Metal-organic coordination represents a versatile protocol to designed and synthesize 2D organic-based materials. When multiple binding modes are present simultaneously in the metal-organic coordination self-assembly, the outcome becomes less predictable and novel phases may emerge. Here I discuss two examples. The first system is co-existing twofold and threefold pyridyl–Cu coordination modes resulting in a demi-regular lattice which features local dodecagonal symmetry on a Cu(111) surface. This structure is thermodynamically robust and emerges solely when the molecular density is at a critical value. The second system involves Eu-carbonitrile coordination.
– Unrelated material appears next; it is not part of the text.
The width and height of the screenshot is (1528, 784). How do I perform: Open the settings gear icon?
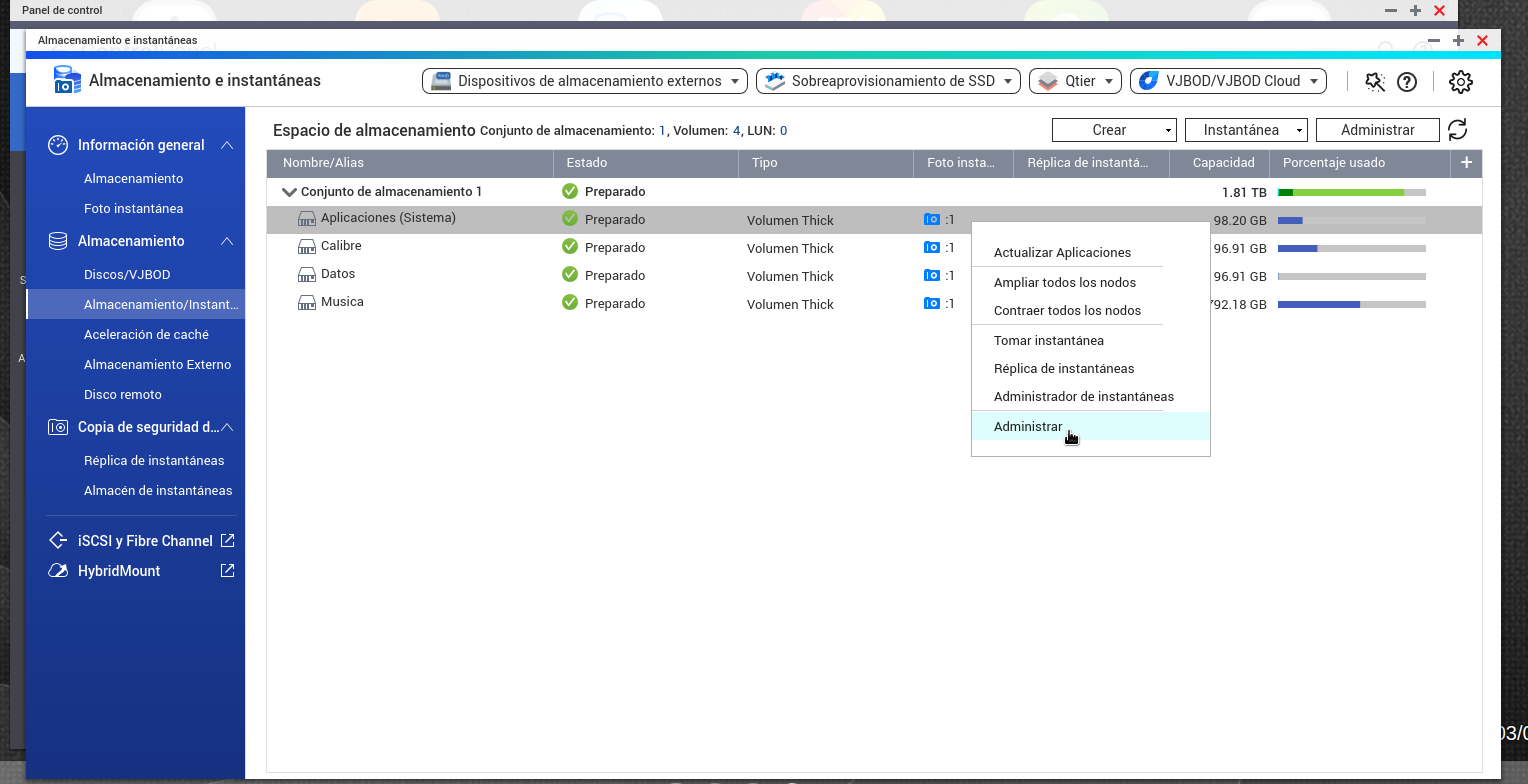coord(1461,82)
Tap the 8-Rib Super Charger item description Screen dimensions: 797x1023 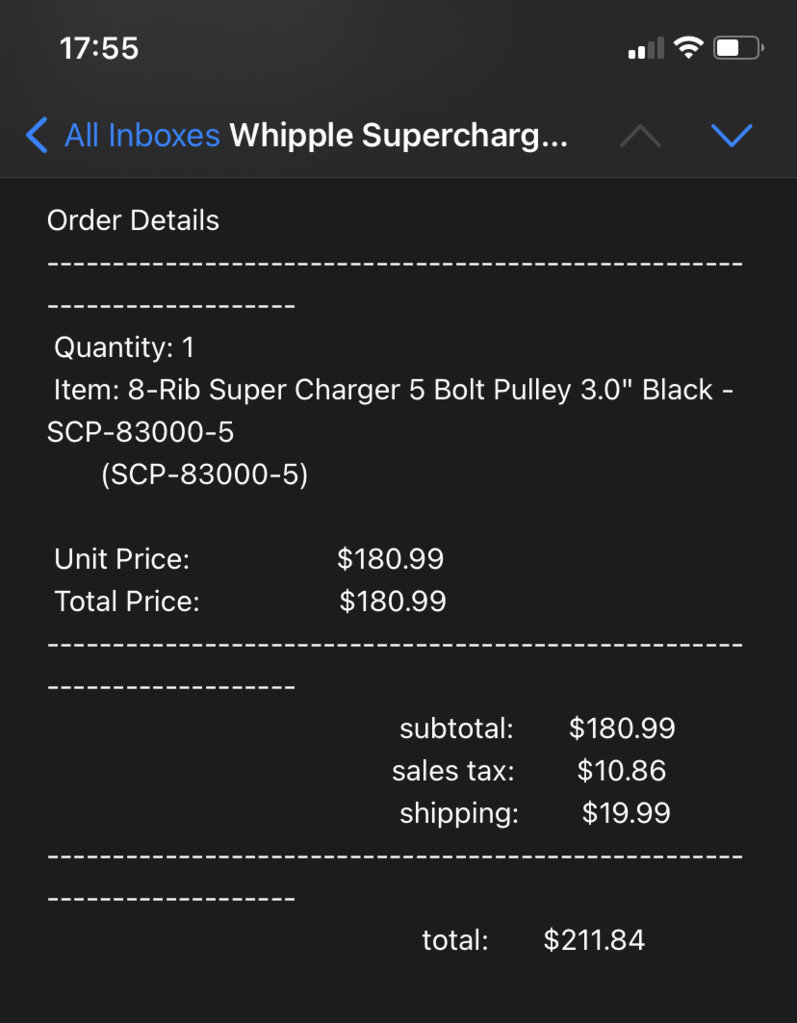click(x=390, y=411)
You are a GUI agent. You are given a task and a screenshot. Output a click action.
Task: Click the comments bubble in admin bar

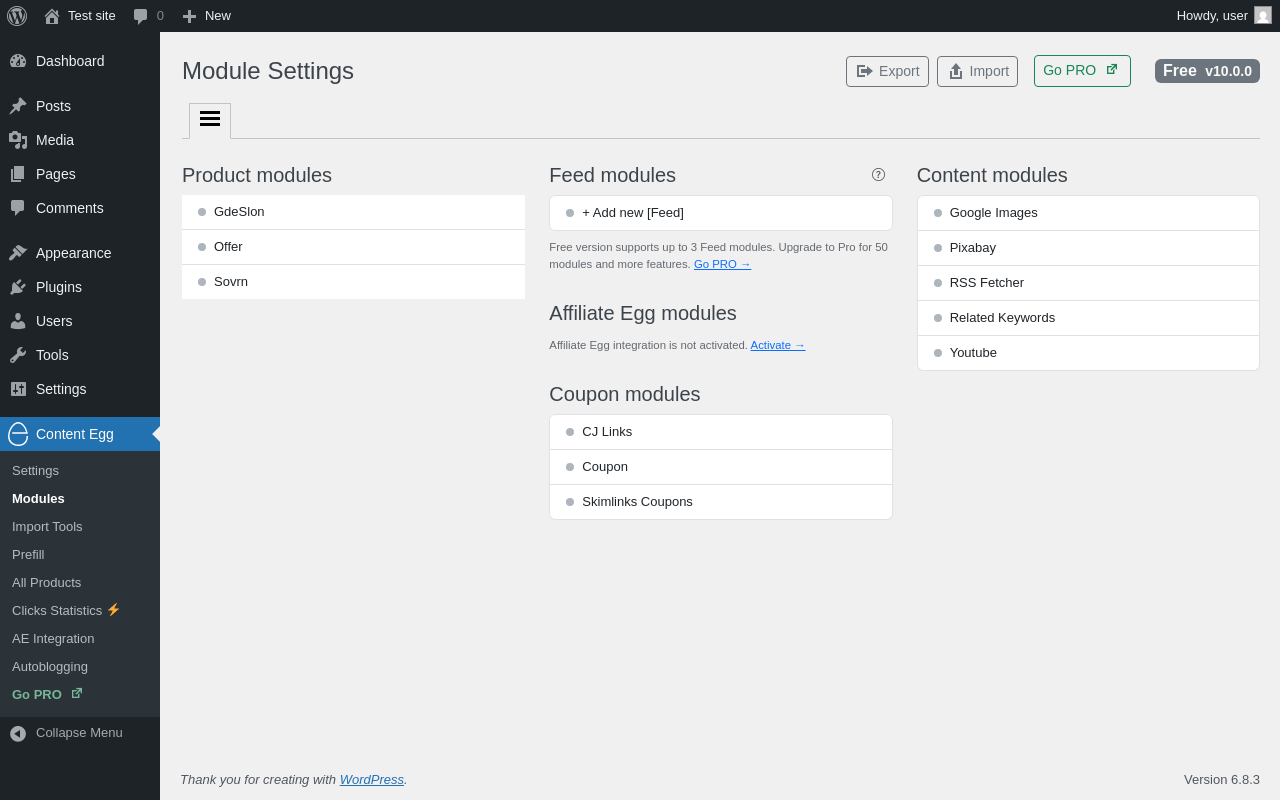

Depending on ligand/metal stoichiometry, three-fold, four-fold, five-fold and six-fold coordination motifs can be formed on a Au(111) surface, resulting in various structures exhibiting irregular pores, square lattice, five-fold snub-square nodes structures, and hexagonal lattice. At a specific stoichiometry, the prevailing expression of five-fold and six-fold coordination nodes yields quasicrystalline tessellation. I will also discuss our recent efforts of synthesizing p-conjugated metal-organic systems exhibiting non-trivial quantum phases.  

报告人简介

Prof. Lin Nian got his PhD in 1997 from the Hong Kong University of Science and Technology. Then he did his postdoc in Linkoping University, Sweden, for 2 years. After that, he worked as a research group leader in Max-Planck-Institute for Solid State Research in Stuttgart, Germany, for seven years. He is now a full professor in Physics Department of the Hong Kong University of Science and Technology.Prof. Lin is well known for his works on the study of metal-organic coordination on surface. He is the co-authors of 120 papers including 4 nature series, 18 JACS, 5 PRL, with more than 5000 citations and H-index of 40.